DIRECTIVE: Pick up the photo captions about the Court Flight railroad below and continue them from their last sentence.

TEXT BLOCK:
[Start]

Framework

Capturing the world through photography, video and multimedia

Jan. 31, 1935: Court Flight Inclined Railroad connected North Broadway, at bottom of slope, with east end of Bunker Hill. This photo was published in the Feb. 4, 1935, Los Angeles Times.

PHOTOGRAPH BY: Horton Churchill / Los Angeles Times Archive/UCLA

Jan. 31, 1935: Riders inside a car on the Court Flight Incline Railroad in downtown Los Angeles.

PHOTOGRAPH BY: Horton Churchill / Los Angeles Times

Sept. 19, 1936: Scores of Civic Center workers were forced to climb 140 steps, right, from Broadway up Bunker Hill when Court Flight cable cars were closed for repairs. This photo was published in the Sep. 20, 1936, Los Angeles Times.

[End]

COLLECTED MATERIAL:
[Start]

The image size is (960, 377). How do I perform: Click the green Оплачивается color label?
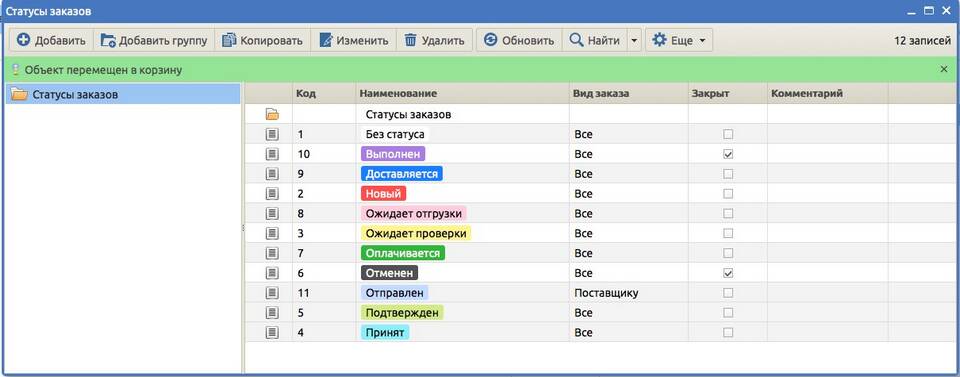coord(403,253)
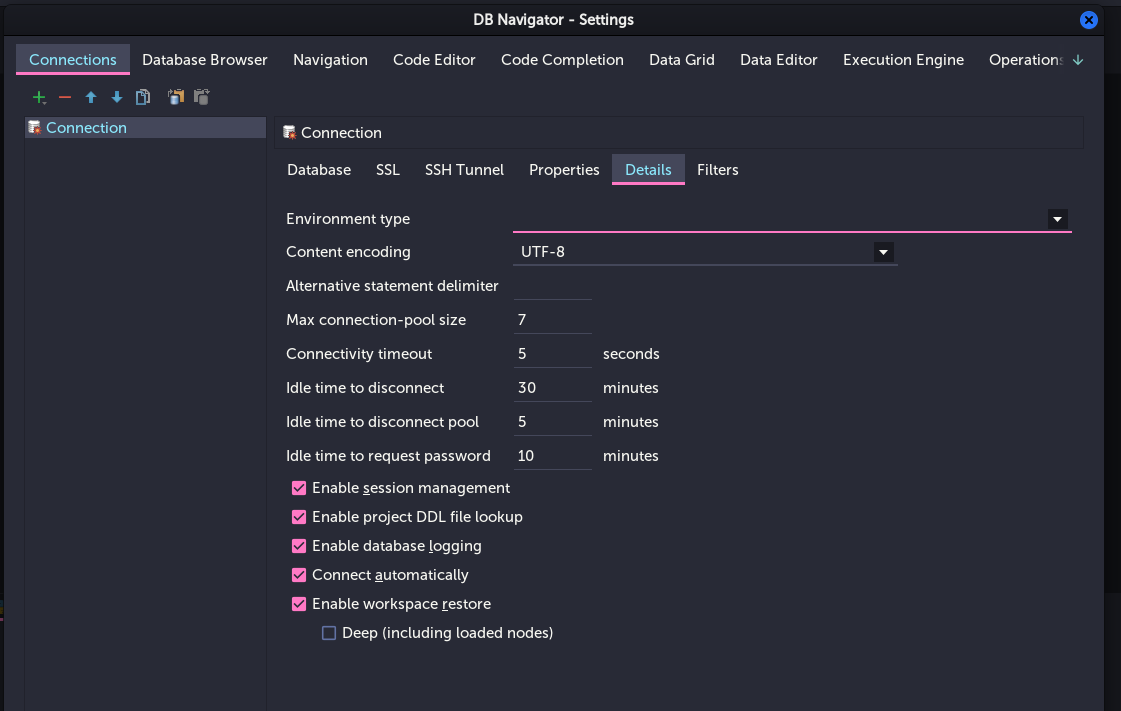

[End]

ANSWER BELOW:
PHOTOGRAPH BY: Hugh Arnott / Los Angeles Times

Sep. 15, 1942: During World War II, ridership dropped and Court Flight was losing money. This photo was published in the Sept. 16, 1942, Los Angeles Times accompanying an article reporting the owner of Court Flight asking to discontinue service.

PHOTOGRAPH BY: Los Angeles Times

Late 1930s photo of top of Court Flight Incline Railroad. Los Angeles City Hall is in background with Hall of Records, center, and old Courthouse on left.

PHOTOGRAPH BY: Los Angeles Times archive photo

The former location of the Court Flight Inclined Railroad is now occupied by a section of Grand Park between North Hill Street and North Broadway. The Los Angeles County Criminal Courts Building is on the left.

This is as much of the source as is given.